一人の少女が空を見上げながら溜息をついた。

彼女の名前はイザナミ。とある富豪に仕える家政婦ロボットだ。

主の仕事が一段落したということで、先日より数日ばかりのお暇を頂いた身である。

お暇――それは従者にとっては長い勤労の疲れを癒す為のもの。ましてや、彼女は家政婦ロボット。休日を貰える事自体、なかなかあるものではない。

その為、本来は跳び上がって喜ぶ程のものであり、実際彼女も朝まではそうしていた。

だが、買い物に出かけてから、少し変わったのだ。

 


―数十分前(イザナミ視点)―

私が市場に入ると、いつもとは違った活気に満ちていた。

数々の店先にノボリやハート型のバルーンが浮かび、幸せな甘い香りが満ちている。

心なしか店先には女性の人数が多い気もする。


「今日は祭りか何かなのでしょうか・・・?」


不思議に思いつつも、短いお暇を有効活用しなければならないことを思い出し、目当ての店まで行こうとすると、何処からか元気のいい声が聞こえてきた。


『さぁさぁ!今日は気になるあの人に気持ちを伝える大事な日!バレンタインデーだ!普段は素直になれないシャイな貴方も、チョコに心を込めて、伝えられるよ~!』


なんとなく声のほうを向くと、小さな洋菓子店の店員がノボリ片手に呼び込みをしていた。

ノボリには、可愛らしい文字で『バレンタインでぃ~貴方の気持ちをあの人に~』とか書いてある。


「ばれんたいんでぃ・・・?」


一体、「ばれんたいんでぃ」とは何だろうか?

バレンタインという人の日なのだろうか?それとも、バレン・タイン・ディという名前のお菓子なのだろうか?

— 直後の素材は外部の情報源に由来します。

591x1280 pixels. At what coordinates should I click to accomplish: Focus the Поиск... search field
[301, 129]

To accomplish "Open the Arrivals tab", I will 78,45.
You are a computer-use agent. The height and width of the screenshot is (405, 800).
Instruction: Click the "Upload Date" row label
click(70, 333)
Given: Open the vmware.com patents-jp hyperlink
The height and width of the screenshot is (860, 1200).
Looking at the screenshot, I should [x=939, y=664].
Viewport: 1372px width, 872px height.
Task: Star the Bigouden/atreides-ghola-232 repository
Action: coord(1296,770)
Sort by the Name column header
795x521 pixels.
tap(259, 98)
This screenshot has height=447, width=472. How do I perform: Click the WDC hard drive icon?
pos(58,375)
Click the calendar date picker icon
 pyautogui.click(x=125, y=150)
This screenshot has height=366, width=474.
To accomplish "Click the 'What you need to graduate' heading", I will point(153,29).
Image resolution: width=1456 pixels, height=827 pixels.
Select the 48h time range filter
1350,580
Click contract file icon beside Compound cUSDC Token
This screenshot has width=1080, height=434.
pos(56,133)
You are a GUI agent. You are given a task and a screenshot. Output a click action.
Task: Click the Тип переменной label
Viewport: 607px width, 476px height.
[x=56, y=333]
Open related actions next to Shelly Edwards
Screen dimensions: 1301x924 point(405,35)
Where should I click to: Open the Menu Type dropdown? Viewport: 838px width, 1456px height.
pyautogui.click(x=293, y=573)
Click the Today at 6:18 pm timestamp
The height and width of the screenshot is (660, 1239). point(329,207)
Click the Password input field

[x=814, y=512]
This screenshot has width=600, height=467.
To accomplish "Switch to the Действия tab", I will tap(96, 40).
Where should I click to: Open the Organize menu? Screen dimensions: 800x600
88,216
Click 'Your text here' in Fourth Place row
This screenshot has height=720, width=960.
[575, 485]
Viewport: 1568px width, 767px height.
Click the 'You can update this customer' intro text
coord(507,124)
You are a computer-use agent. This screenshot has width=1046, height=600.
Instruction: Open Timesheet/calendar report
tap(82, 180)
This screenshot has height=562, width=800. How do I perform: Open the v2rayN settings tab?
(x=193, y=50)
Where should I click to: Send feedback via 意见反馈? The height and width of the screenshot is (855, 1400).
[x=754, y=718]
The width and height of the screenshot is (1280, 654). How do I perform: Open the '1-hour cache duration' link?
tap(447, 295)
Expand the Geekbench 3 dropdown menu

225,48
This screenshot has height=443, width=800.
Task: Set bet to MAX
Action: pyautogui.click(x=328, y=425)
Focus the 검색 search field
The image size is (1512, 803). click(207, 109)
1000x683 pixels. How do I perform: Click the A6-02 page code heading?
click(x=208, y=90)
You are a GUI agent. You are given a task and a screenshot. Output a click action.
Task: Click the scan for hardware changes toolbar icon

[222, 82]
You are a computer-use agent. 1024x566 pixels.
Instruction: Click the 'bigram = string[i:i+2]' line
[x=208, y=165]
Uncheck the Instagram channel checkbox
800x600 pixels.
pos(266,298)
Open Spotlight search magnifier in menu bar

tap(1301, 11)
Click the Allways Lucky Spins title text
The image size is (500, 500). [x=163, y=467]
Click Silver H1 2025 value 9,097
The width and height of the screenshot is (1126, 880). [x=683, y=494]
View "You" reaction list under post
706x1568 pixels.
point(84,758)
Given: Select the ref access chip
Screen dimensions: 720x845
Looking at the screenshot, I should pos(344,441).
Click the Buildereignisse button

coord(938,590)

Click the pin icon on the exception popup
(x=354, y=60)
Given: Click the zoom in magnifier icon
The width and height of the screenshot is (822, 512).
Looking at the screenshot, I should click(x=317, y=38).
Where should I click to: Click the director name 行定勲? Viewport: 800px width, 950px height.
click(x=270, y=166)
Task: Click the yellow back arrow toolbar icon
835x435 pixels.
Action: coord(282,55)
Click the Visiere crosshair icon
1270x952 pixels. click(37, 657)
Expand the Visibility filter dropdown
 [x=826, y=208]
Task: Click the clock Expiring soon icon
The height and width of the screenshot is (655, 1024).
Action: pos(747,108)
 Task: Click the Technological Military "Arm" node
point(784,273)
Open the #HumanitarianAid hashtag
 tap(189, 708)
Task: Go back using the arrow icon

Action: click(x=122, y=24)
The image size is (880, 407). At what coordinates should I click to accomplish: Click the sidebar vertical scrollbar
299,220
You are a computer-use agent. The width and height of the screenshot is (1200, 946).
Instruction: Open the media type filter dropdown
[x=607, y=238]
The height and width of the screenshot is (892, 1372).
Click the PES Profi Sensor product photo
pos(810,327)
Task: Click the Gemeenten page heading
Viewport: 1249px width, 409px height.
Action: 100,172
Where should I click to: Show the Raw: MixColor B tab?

そんな事を考えていると、いつの間にか私は店先で立ち止まってしまっていた。

すると、待っていましたとばかりに、店員が満面の笑みで話しかけてきた。


「いらっしゃい!どうですか?バレンタインデーに大切な人に当店のチョコのプレゼントでも!」

「えっと、その・・・バレンタインデーって、一体なんですか?」


素直に疑問をぶつけると、店員は少し意外そうな顔をしつつも、答えてくれた。

どうもバレンタインデーというのは、バレンタインという人の日で、大切な人に送り物をする日でもあるらしい。

関心して聞いていると、店員は話の最後にいたずらそうな笑いを浮かべ、言った。

 

「でも、今は大切な人・・・大好きな人に、チョコで気持ちを伝える日でもあるんですよ!貴方も、どうですか?大切な、あの人に」

「大切なあの人なんて、いな・・・」


何となく否定しようとした時、一瞬若き主の顔がよぎった。

すると、何故か一気に顔が熱くなりだして、胸がキュッとした。

店員は私の変化を面白そうに見ながら、再度言った。


「やっぱり、いるんじゃないですか~。きっと、その方も喜ばれますよ?」

「なっ!にゃっ!何を! ど、どちらにしても、私は家政婦ロボットですし!」

「あれま、そんなの関係ないですよ~。大切なのは、気持ちを伝えること!きっと、心が温かくなりますよ?」

「う、うぅ~!」

 

何故か言い返すことが出来ず、気付けば私はチョコを買っていた。


現在イザナミ


「一体、私はどうしたいんでしょう・・・」


いつの間にか、私は主の部屋の前に来ていた。

チョコを買ってからというもの、主の顔が浮かんで消えない。

そして、動悸も激しくなって、顔が今までにないくらい熱い。

理由は分からない、でも解消法は何故か分かっている気がした。

きっと、主に会えば…この動悸も、熱も、無くなるに違いない。

早く、この気持ちから開放されたい――そんな思いで、私は部屋のドアを押した。

すると、主はベッドに腰かけ、いつものように本を読んでいた。

しばらく、言葉もなく立ち尽くしていると、私の存在に気付いたのか、主が柔和な笑顔で話しかけてきた。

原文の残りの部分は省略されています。